Dataset entries:
== Segment start ==

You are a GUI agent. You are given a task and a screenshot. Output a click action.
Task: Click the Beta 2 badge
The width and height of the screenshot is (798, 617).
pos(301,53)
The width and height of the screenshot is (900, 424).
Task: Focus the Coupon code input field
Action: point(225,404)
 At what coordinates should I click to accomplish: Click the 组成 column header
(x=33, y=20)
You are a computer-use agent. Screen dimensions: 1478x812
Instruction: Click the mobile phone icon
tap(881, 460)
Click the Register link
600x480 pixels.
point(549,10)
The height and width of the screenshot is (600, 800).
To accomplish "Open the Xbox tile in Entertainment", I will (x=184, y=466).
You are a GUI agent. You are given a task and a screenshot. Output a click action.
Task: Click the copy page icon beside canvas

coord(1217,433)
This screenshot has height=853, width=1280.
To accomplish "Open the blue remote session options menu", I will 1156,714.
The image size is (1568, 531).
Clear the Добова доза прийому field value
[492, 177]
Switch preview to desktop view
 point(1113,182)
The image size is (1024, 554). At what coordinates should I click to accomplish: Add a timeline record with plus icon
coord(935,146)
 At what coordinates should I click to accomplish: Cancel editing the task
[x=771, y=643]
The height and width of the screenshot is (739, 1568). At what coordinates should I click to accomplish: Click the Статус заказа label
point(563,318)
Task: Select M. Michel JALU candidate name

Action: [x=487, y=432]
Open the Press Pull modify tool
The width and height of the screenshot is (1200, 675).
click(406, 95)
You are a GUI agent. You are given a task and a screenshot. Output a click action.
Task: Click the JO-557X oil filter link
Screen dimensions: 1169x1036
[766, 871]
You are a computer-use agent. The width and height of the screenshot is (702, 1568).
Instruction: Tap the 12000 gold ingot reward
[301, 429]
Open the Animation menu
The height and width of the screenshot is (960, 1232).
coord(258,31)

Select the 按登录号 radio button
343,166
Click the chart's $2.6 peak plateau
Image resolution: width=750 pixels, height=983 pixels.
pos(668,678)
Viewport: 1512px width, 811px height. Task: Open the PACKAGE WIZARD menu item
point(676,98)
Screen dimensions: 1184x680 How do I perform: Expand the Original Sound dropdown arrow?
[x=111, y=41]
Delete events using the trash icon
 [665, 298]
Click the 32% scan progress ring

== Segment end ==

EXERCISE AIM:
Return the lines from the one containing "Screen dimensions: 1184x680" through the last line of the records. Include both ends and nothing else.

RESULT OF THE EXERCISE:
Screen dimensions: 1184x680 How do I perform: Expand the Original Sound dropdown arrow?
[x=111, y=41]
Delete events using the trash icon
 [665, 298]
Click the 32% scan progress ring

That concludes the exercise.